The show was opened by the Boomtown Rats, Wilko Johnson who had recently left Dr Feelgood and was fronting his new band Solid Senders, and Rockpile featuring Dave Edmunds and Nick Lowe. All class acts and a great start to the day. I’ve already written about Peter Gabriel and the Tubes in earlier posts. Both were great; the Tubes closed the festival with a massive crazy show. They were joined by Todd Rundgren for encores of Baba O’Reilly and
The Kids are alright, played in honour of Keith Moon who had died just two days before this concert.
Zappa was great, although I didn’t enjoy his performance as much as the concert I saw in Edinburgh the year before. His band had changed and they played very few songs that I knew. Still, it was a good day with a varied, and very strong line-up, although the lack of a major league headliner resulted in a far from capacity crowd.
We spent the night with a big light shining on us, a loud humming noise from the generator, and a few “Wally” shouts (although they were starting to fade away by this point in the ’70s). Very little sleep and a long drive home in the morning.

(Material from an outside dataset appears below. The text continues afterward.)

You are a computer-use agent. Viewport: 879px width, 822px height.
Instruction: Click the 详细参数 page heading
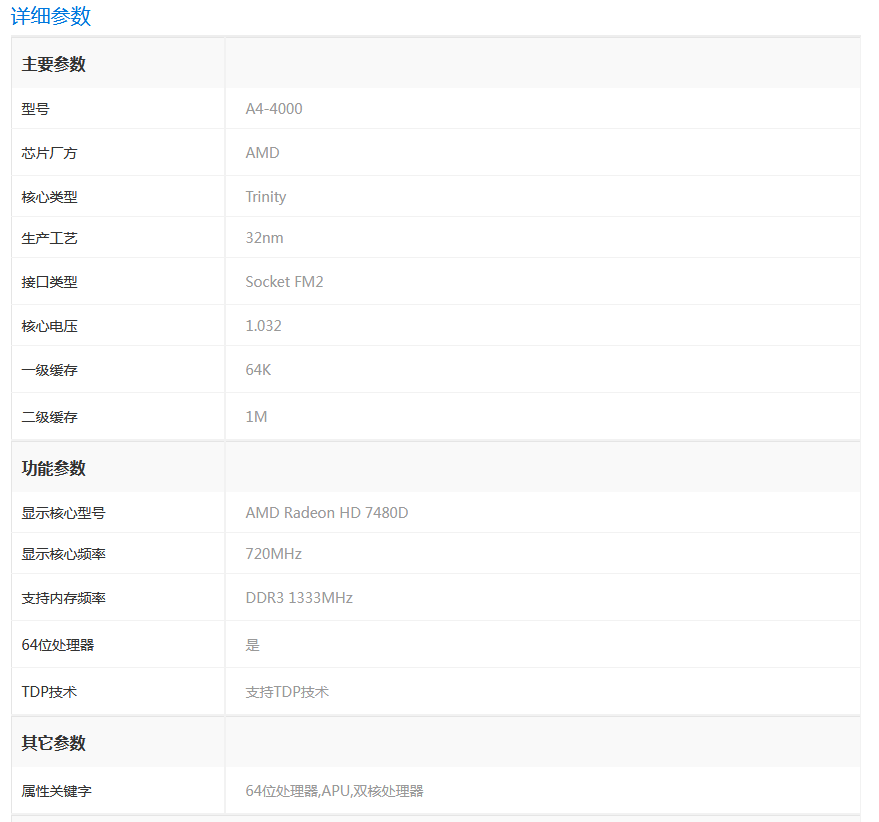click(x=50, y=16)
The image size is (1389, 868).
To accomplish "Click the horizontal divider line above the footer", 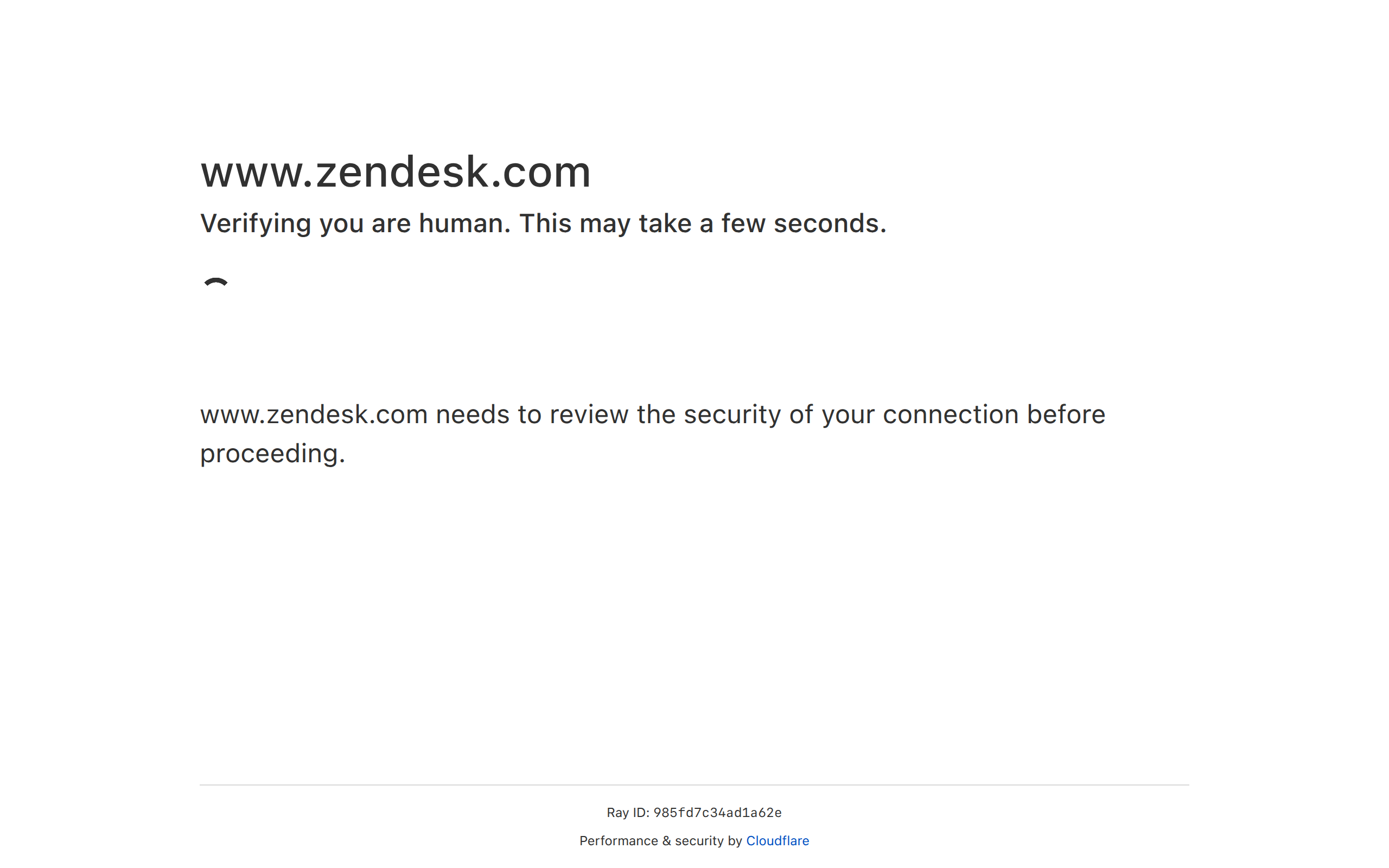I will pos(694,785).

Zappa setlist: Rubber Slices (The Deathless Horsie); Introduction and Soundcheck; Dancin’ Fool; Easy Meat; Honey, Don’t You Want a Man Like Me?; Keep it Greasey; Village of the Sun; Poor Suckers (The Meek Shall Inherit Nothing); City of Tiny Lites; A Pound for a Brown on the Bus; Bobby Brown; Conehead; Flakes (part 1); Flakes (part 2); Magic Fingers; Don’t Eat the Yellow Snow; Nanook Rubs It; Saint Alfonzo’s Pancake Breakfast; Father O’Blivion / Rollo; Bamboozled by Love
Zappa band: Frank Zappa (guitar, vocals); Vinnie Colaiuta (drums); Arthur Barrow (bass); Ed Mann (percussion); Tommy Mars (keyboards); Denny Walley (guitar, vocals); Peter Wolf (keyboards); and Ike Willis (guitar, vocals).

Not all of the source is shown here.